Nel dettaglio, il decreto prevede che la garanzia, sotto forma di cauzione in titoli di Stato (o garantiti dallo Stato) oppure tramite fideiussione bancaria, vada prestata in favore del direttore pro tempore della direzione provinciale dell’Agenzia delle entrate competente in base al domicilio fiscale del rappresentante fiscale, per un valore massimale minimo di 50mila euro e per un periodo minimo di trentasei mesi. Stesso obbligo anche per gli operatori già inclusi nel Vies alla data di pubblicazione dell’atteso provvedimento dell’Agenzia delle entrate, che dovranno adeguarsi entro i successivi 60 giorni pena l’esclusione dalla banca dati.
Archivio Vies: cos’è e come funziona
Per poter effettuare operazioni intracomunitarie, i soggetti Iva devono essere inclusi nell’archivio Vies (Vat information exchange system), il sistema per lo scambio di informazioni sull’Iva costituito da un motore di ricerca, di cui la Commissione europea è titolare. L’obbligo di essere inclusi nell’archivio per poter effettuare operazioni intracomunitarie riguarda tutti i soggetti che esercitano attività d’impresa, arte o professione nel territorio dello Stato, o vi istituiscono una stabile organizzazione. La richiesta, come detto, può essere fatta anche dai soggetti non residenti che presentano la dichiarazione per l’identificazione diretta ai fini Iva (modello Anr) o che si identificano tramite nomina di un rappresentante fiscale.

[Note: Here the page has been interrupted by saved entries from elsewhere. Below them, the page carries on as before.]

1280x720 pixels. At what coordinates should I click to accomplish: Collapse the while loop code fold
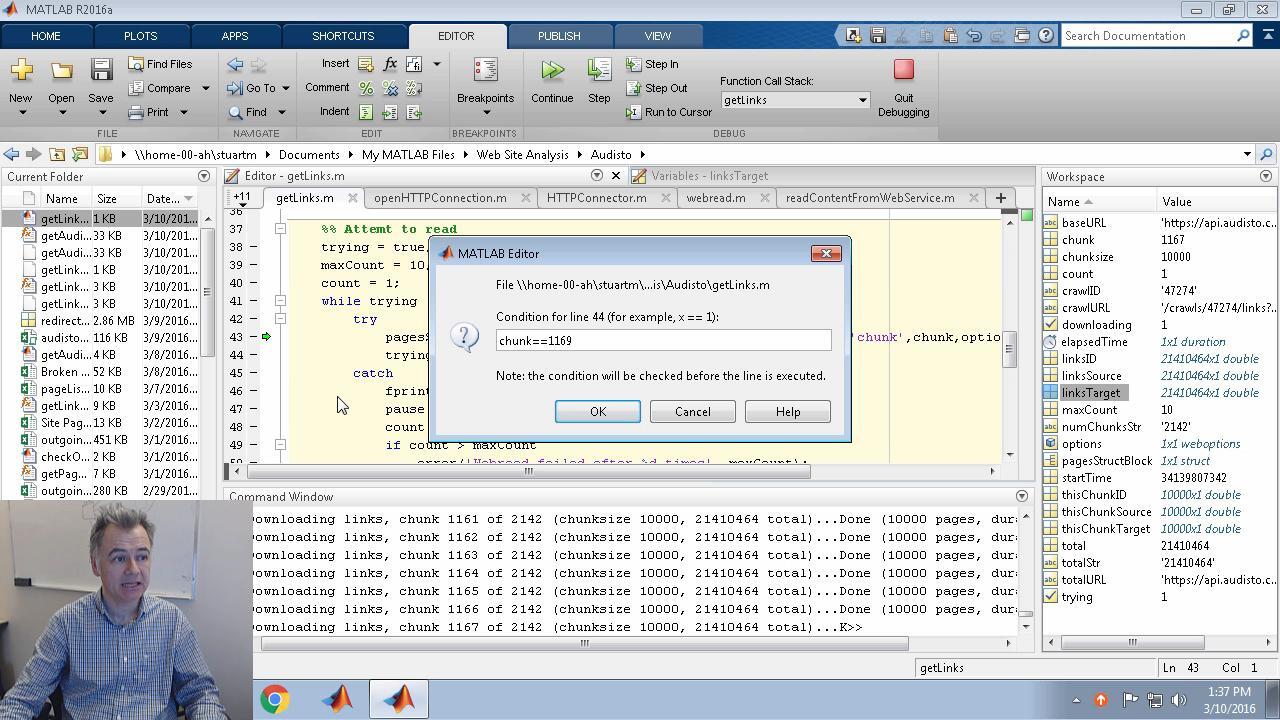[x=281, y=301]
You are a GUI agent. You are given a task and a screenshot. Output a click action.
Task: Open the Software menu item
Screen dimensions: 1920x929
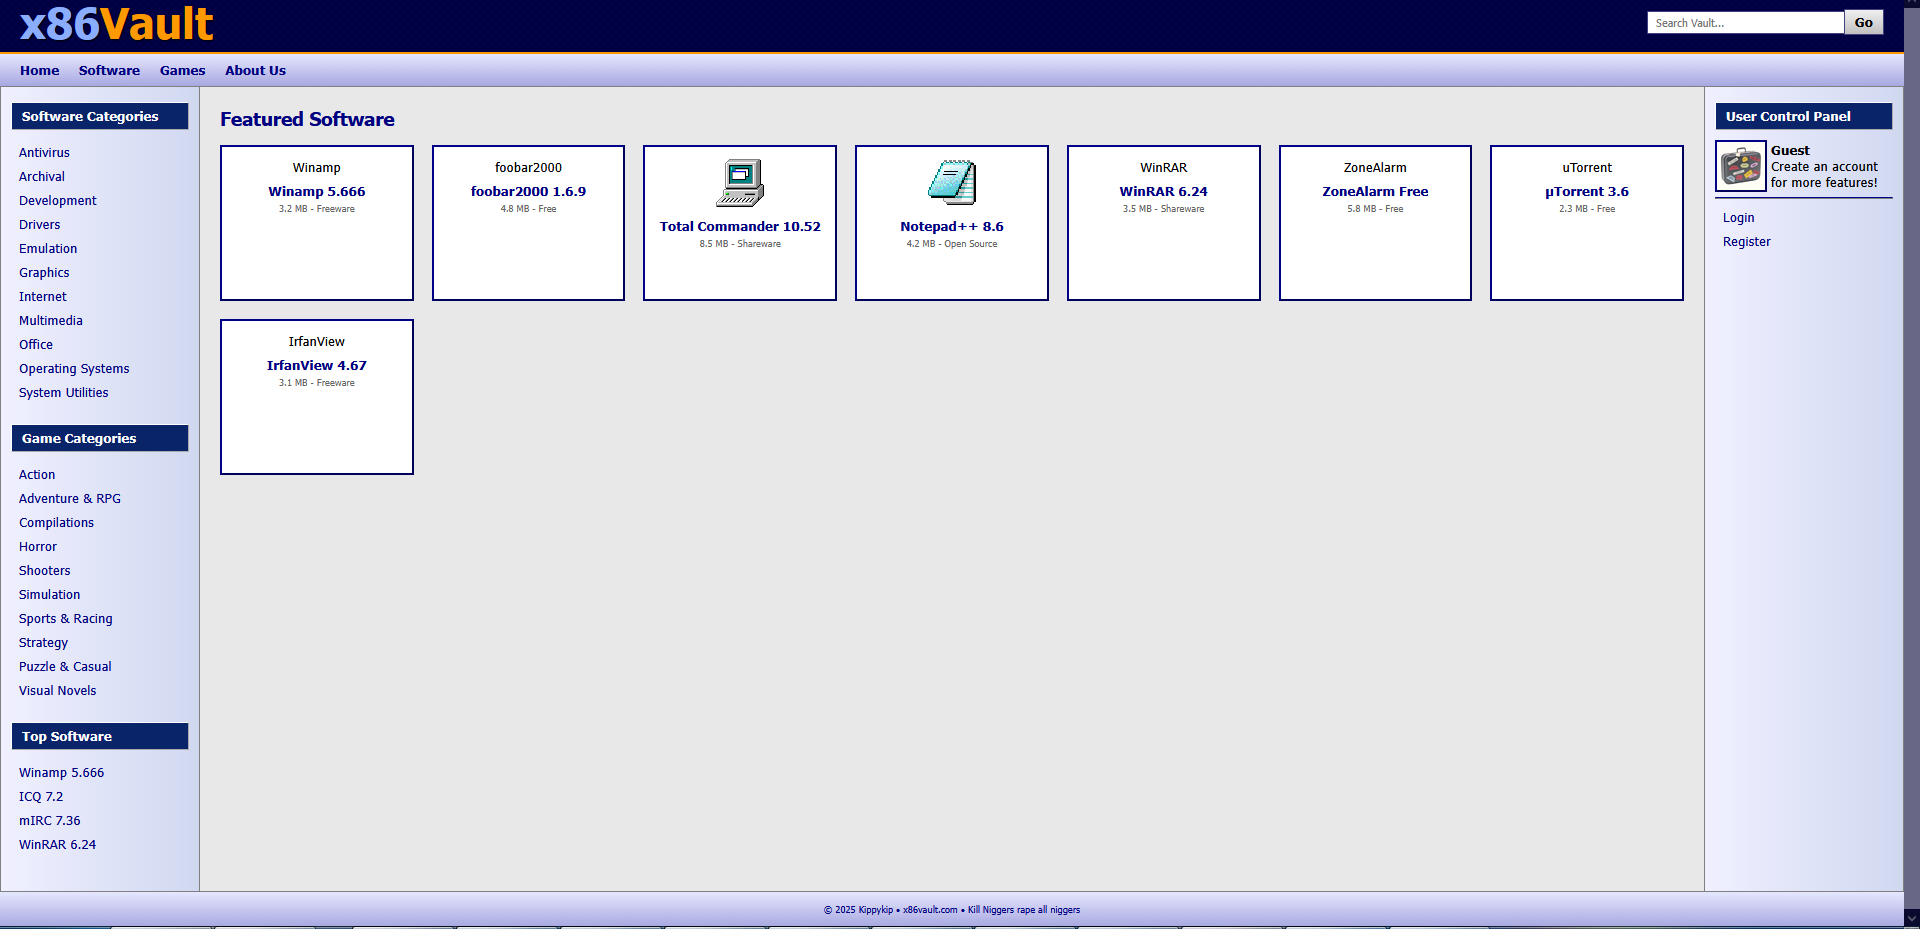point(109,71)
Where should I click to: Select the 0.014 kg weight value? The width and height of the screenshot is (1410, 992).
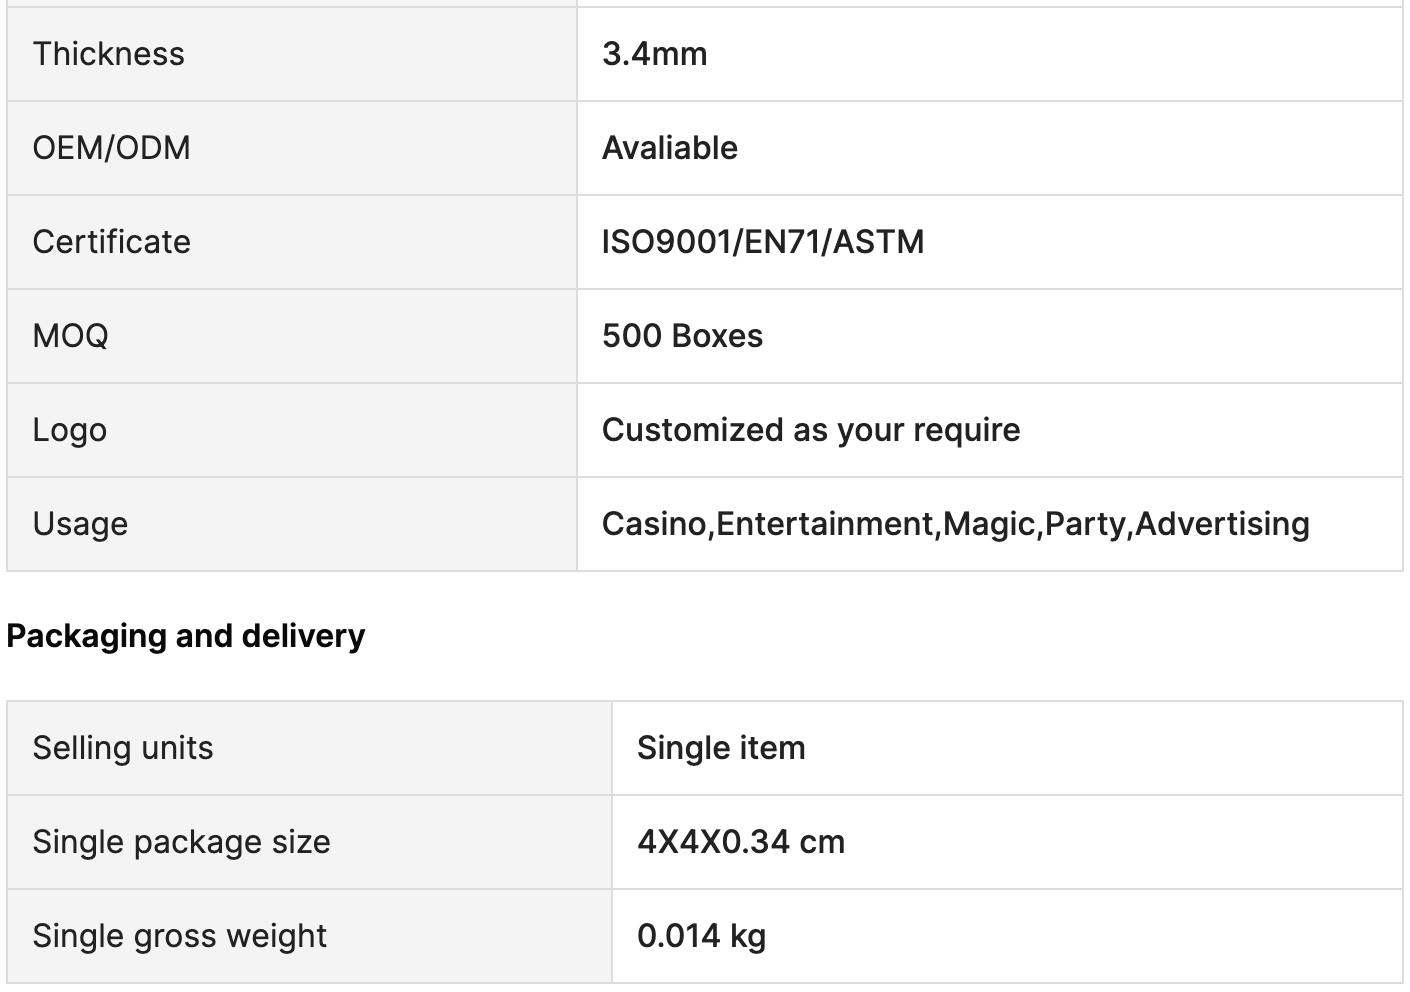tap(701, 936)
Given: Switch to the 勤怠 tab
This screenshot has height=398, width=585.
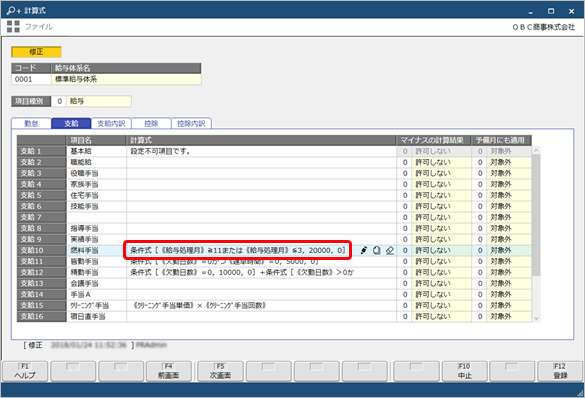Looking at the screenshot, I should click(x=31, y=123).
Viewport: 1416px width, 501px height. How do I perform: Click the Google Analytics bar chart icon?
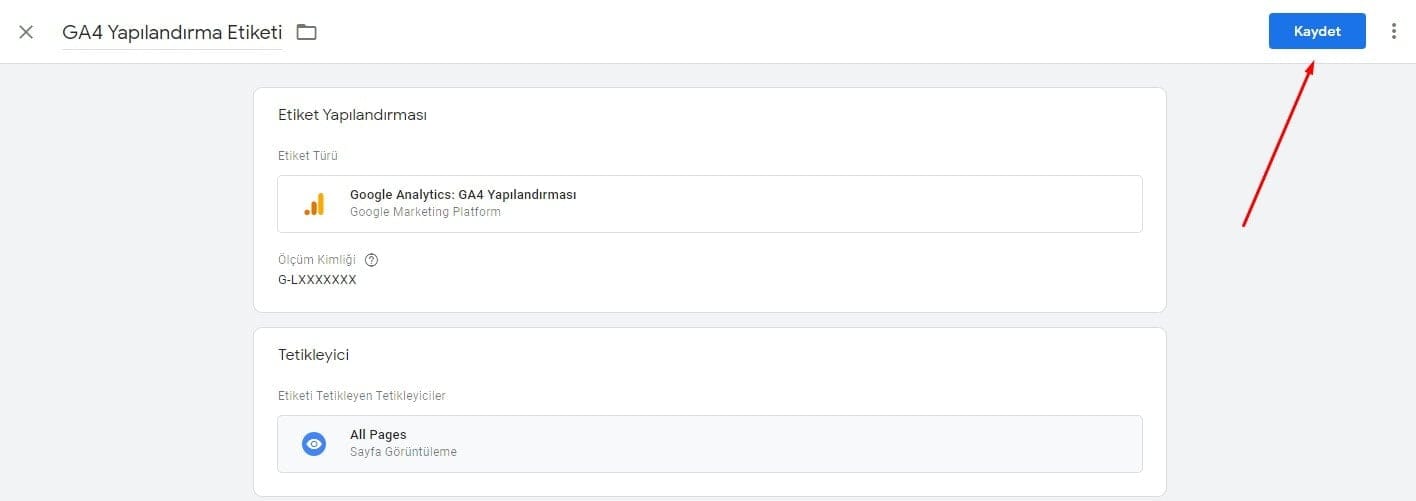[x=314, y=204]
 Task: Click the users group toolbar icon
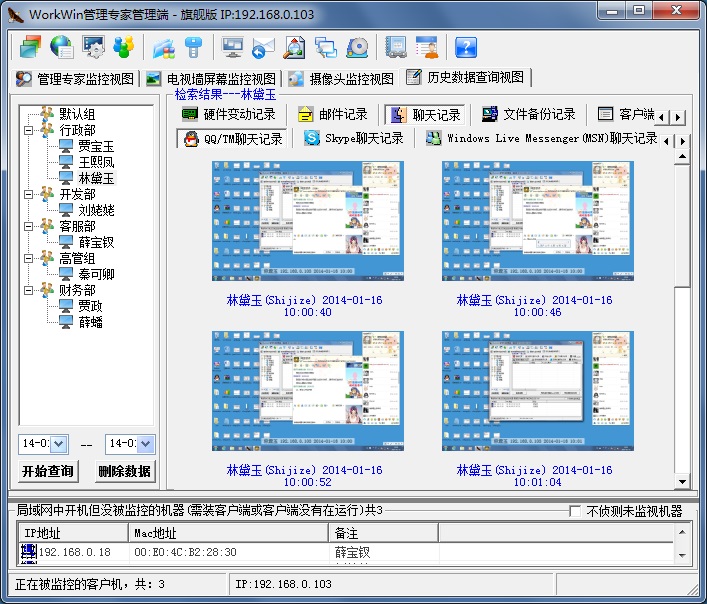click(x=124, y=47)
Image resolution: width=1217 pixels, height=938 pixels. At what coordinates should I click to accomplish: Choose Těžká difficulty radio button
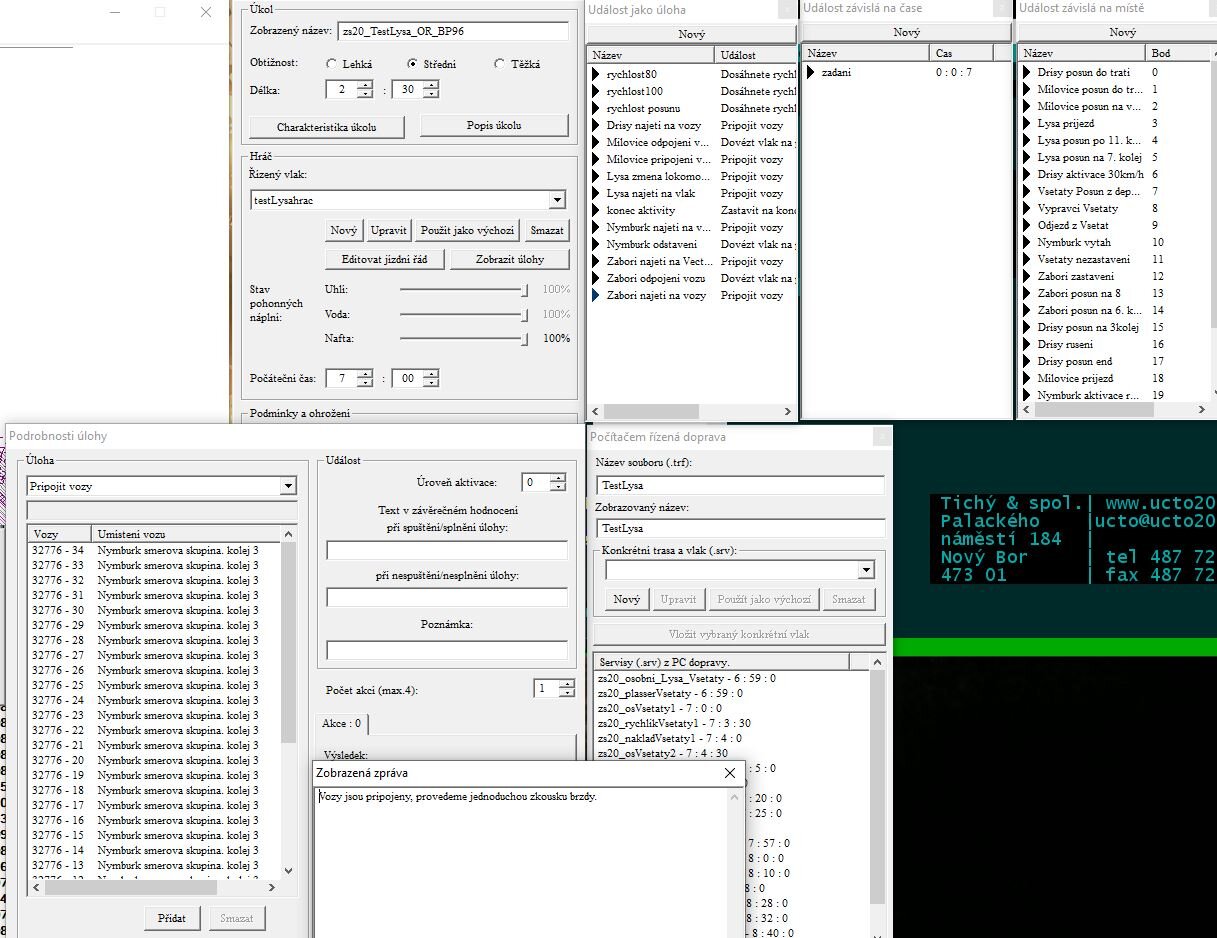pos(500,64)
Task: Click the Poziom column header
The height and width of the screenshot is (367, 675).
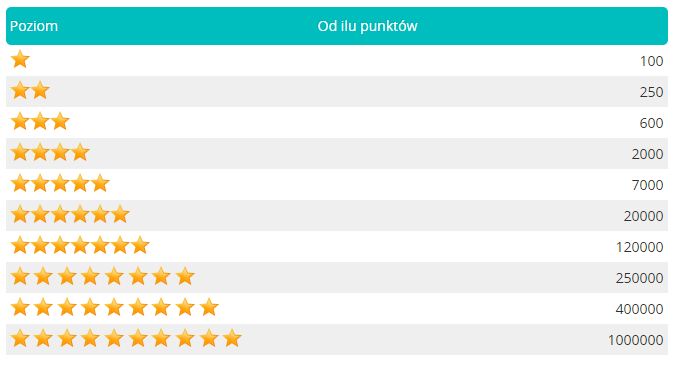Action: tap(34, 26)
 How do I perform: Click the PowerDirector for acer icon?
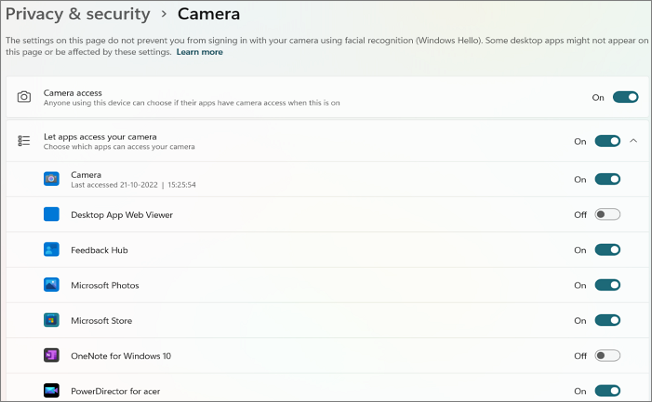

La volontà di essere inseriti nel Vies viene espressa compilando il campo “Operazioni Intracomunitarie” del quadro I dei modelli per la dichiarazione di inizio attività AA7 (soggetti diversi dalle persone fisiche) o AA9 (imprese individuali e lavoratori autonomi). Vale come manifestazione di volontà di porre in essere operazioni intracomunitarie la selezione della casella “C” del quadro A del modello AA7 da parte degli enti non commerciali non soggetti passivi d’imposta.
I soggetti già titolari di partita Iva che non hanno richiesto l’inclusione nel Vies all’avvio dell’attività, possono farlo attraverso i servizi telematici dell’Agenzia delle Entrate, direttamente o tramite intermediari incaricati. Nei confronti dei soggetti inclusi nell’archivio sono effettuati controlli formali sulla regolare presentazione degli elenchi riepilogativi relativi alle operazioni intracomunitarie effettuate. A seguito di tali controlli, l’Agenzia delle Entrate procede all’esclusione dal Vies dei soggetti che risultano non aver presentato alcun elenco riepilogativo per quattro trimestri consecutivi.